For the family of 10-year-old Sarah Murnaghan it is a nearly unbearable existence. Over the past three months, they've watched their most beautiful daughter deteriorate under the ravages of this cruel disease. With just weeks to live, her parents work tirelessly each day to effect a policy change that would allow for the transplant of adult organs into end-stage pediatric patients.
Under the current policy, only children 12 or over can be placed on this list - even though, Sara's medical team and transplant doctors say that 'she is medically eligible for an adult lung.'
And, because their are so few pediatric lungs available, most children die waiting for their transplant.
It just makes sense to place them on the adult transplant list in those instances where doctors support that decision...right?
Health and Human Services Secretary Kathleen Sebelius would disagree, stating there are many complex factors that go into making this type of decision.

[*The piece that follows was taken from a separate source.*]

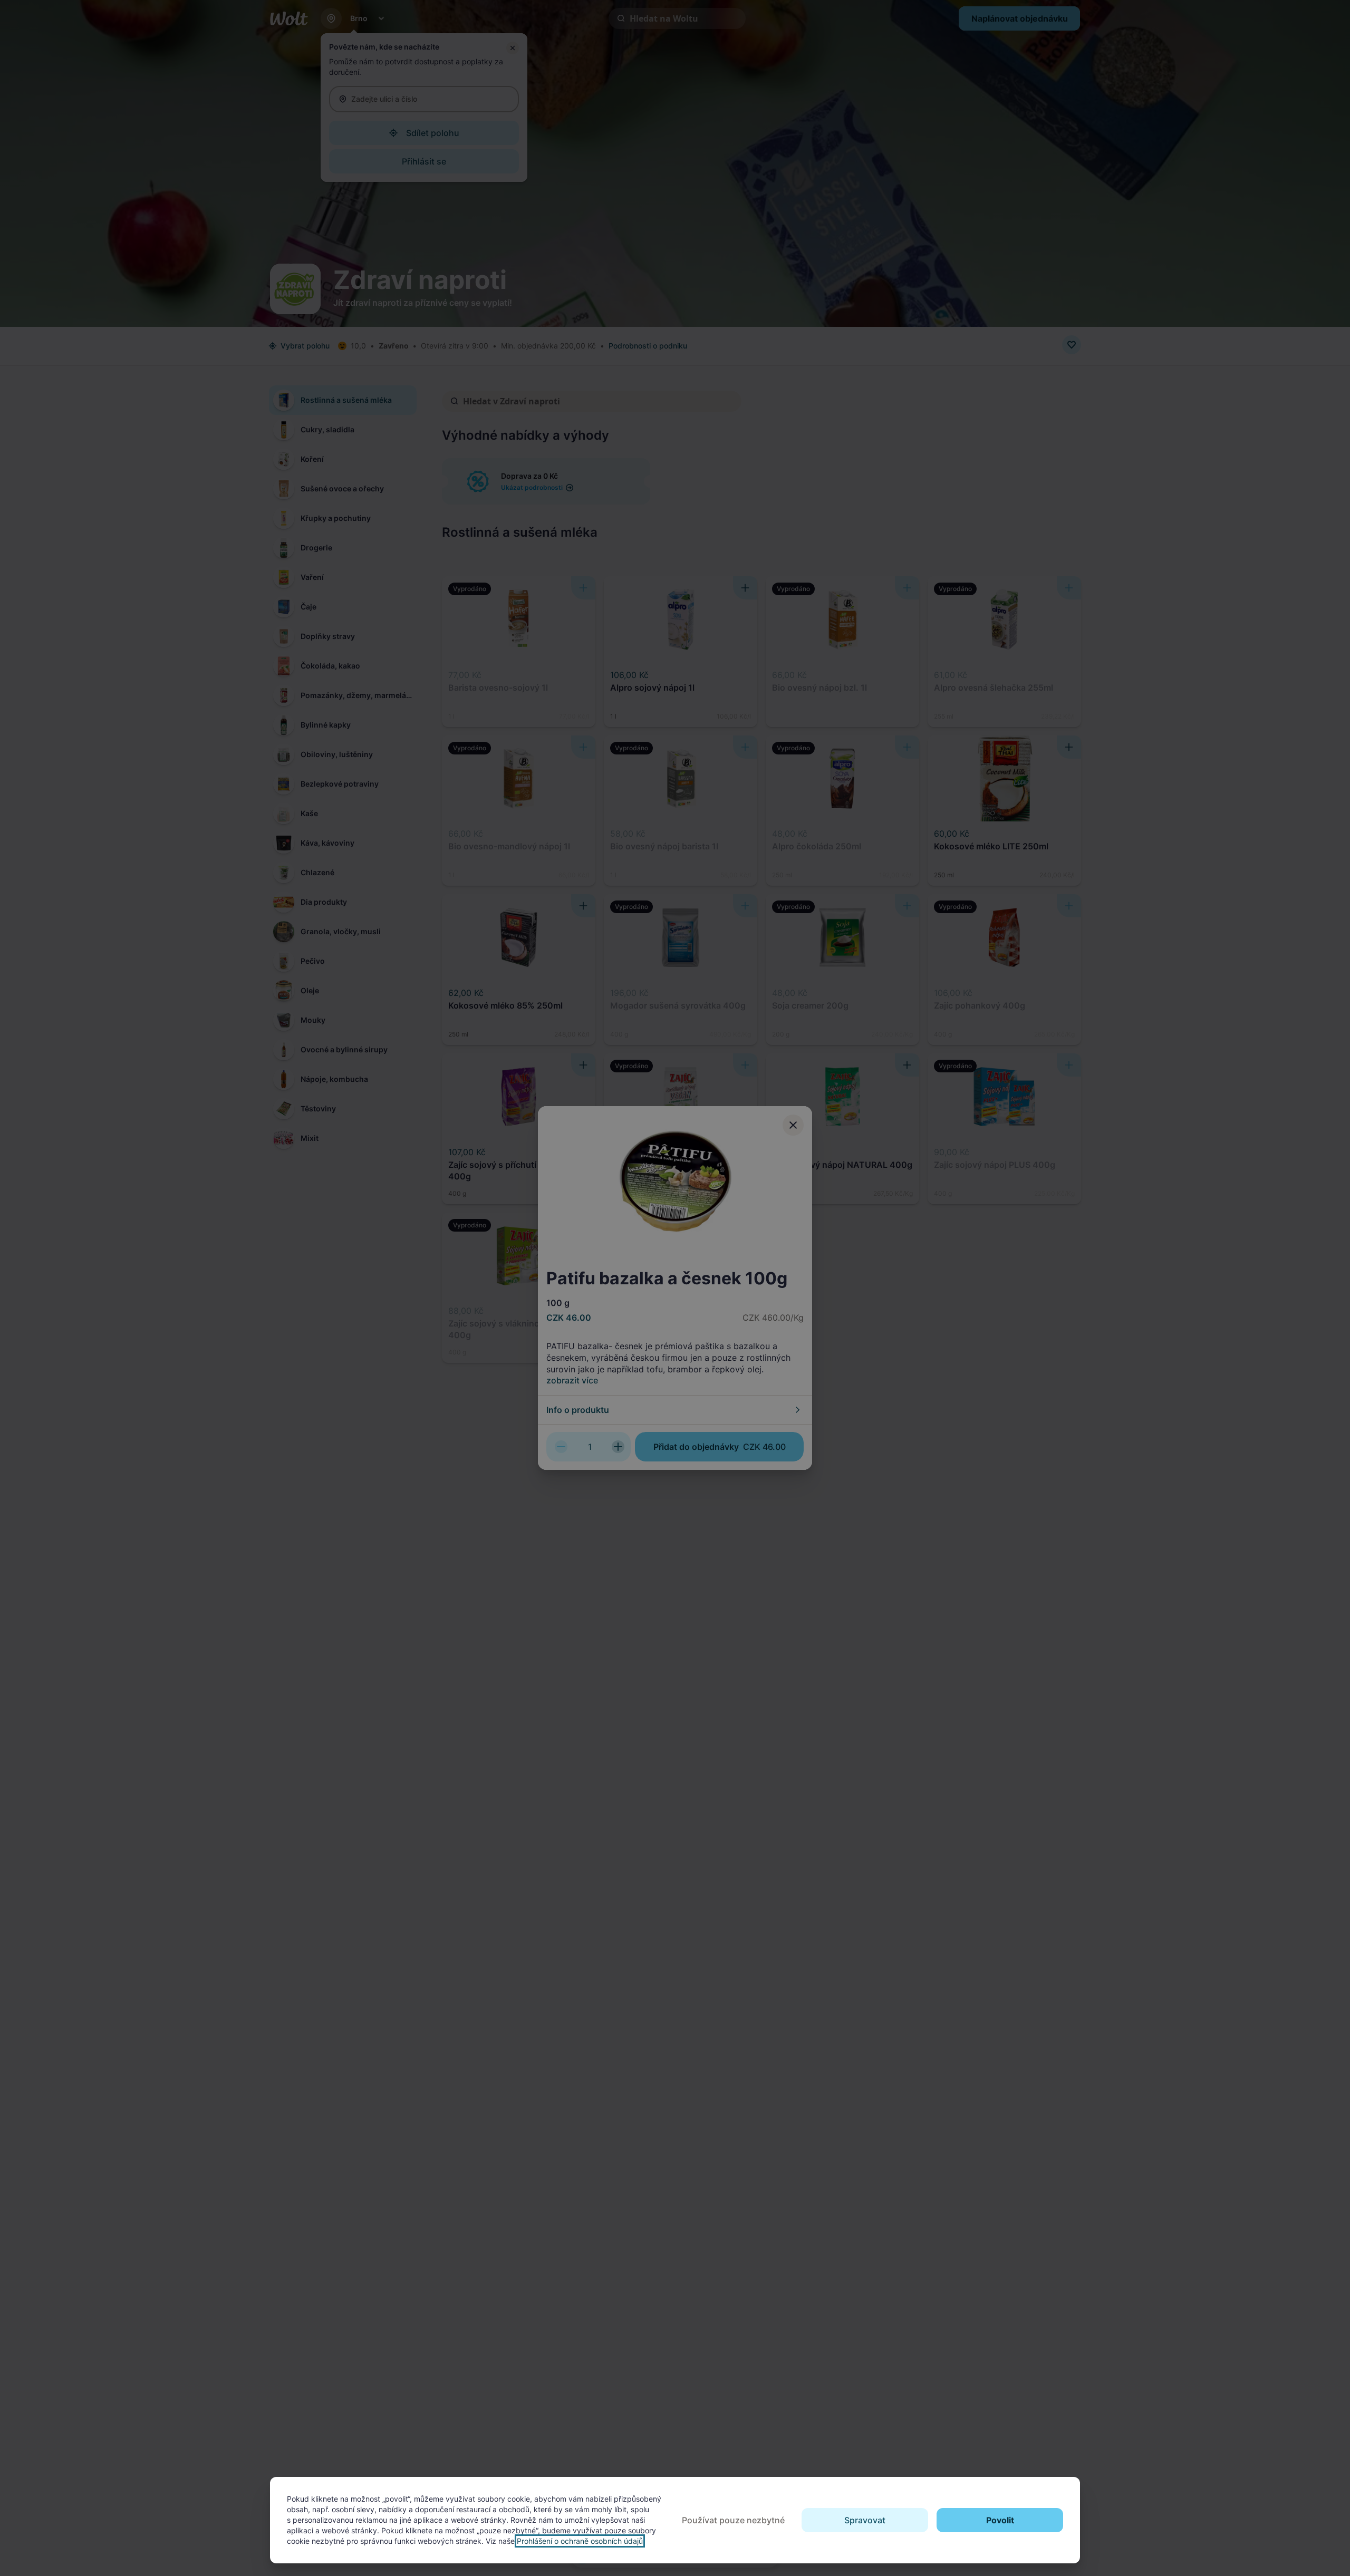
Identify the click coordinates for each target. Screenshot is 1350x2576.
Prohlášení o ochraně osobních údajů (580, 2540)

She was referring to the lack of solid data demonstrating the survival rates for pediatric patients receiving adult organ transplants—in other words, there just isn't that much data available to make a good determination.
"I'm begging you. ... She has three to five weeks to live. Please suspend the rules," Rep. Lou Barletta, R-Pa., urged Sebelius.
And yet, even with the continued support of surgeons, transplant doctors, and state officials—still, no decision has been made.
Sadly, it would seem in that in the end—an administrative policy is prohibiting them from helping her.
“We will not stand by and let Sarah die and we have filed in federal court for an immediate injunction to do what Secretary Sebelius will not: give Sarah and other children in her position a fair chance at life," said Janet Murnaghan, Sarah's mother.